Yes the way to prevent it is to hide the Vista partitions from XP. The
restore points for each OS are kept in the same folder structure. When XP
runs it's version of volsnap.sys sniffs all these folders for restore
points. The Vista created ones are different, however, Volsnap.sys doesn't
recognize them, and to protect system restore integrity it deletes them and
along with it goes the shadow copies and some of the backups created in
Vista.
 
Rock said:
Yes the way to prevent it is to hide the Vista partitions from XP.
The restore points for each OS are kept in the same folder structure.
When XP runs it's version of volsnap.sys sniffs all these folders for
restore points. The Vista created ones are different, however,
Volsnap.sys doesn't recognize them, and to protect system restore
integrity it deletes them and along with it goes the shadow copies
and some of the backups created in Vista.

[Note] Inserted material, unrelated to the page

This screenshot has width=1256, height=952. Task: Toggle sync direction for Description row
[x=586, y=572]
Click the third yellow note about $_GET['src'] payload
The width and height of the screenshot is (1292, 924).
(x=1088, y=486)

Do you think MS will consider this a bug and issue a patch for it?

*TimDaniels*
 
Rock said:
Yes the way to prevent it is to hide the Vista partitions from XP.
The restore points for each OS are kept in the same folder structure.
When XP runs it's version of volsnap.sys sniffs all these folders for
restore points. The Vista created ones are different, however,
Volsnap.sys doesn't recognize them, and to protect system restore
integrity it deletes them and along with it goes the shadow copies
and some of the backups created in Vista.


This implies that the running OS does either (or both) of the following:
1) It inspects ALL other partitions for restore points,
2) It finds ALL other Windows OSes in the system and looks
for their restore points.

In other words, the OS (via volsnap.sys) doesn't just look at its
own restore points in its own partition. Why would an OS do that?